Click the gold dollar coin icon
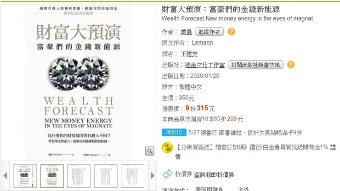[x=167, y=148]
---
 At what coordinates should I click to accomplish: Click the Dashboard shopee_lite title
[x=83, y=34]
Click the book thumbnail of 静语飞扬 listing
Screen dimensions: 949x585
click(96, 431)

**EXERCISE OBJECTIVE:**
Rewrite the listing from the line that has "Click the book thumbnail of 静语飞扬 listing" through the line that has "click(96, 431)", swapping "thumbnail" for "cover image" and keeping everything else the same.

**TASK RESULT:**
Click the book cover image of 静语飞扬 listing
Screen dimensions: 949x585
click(96, 431)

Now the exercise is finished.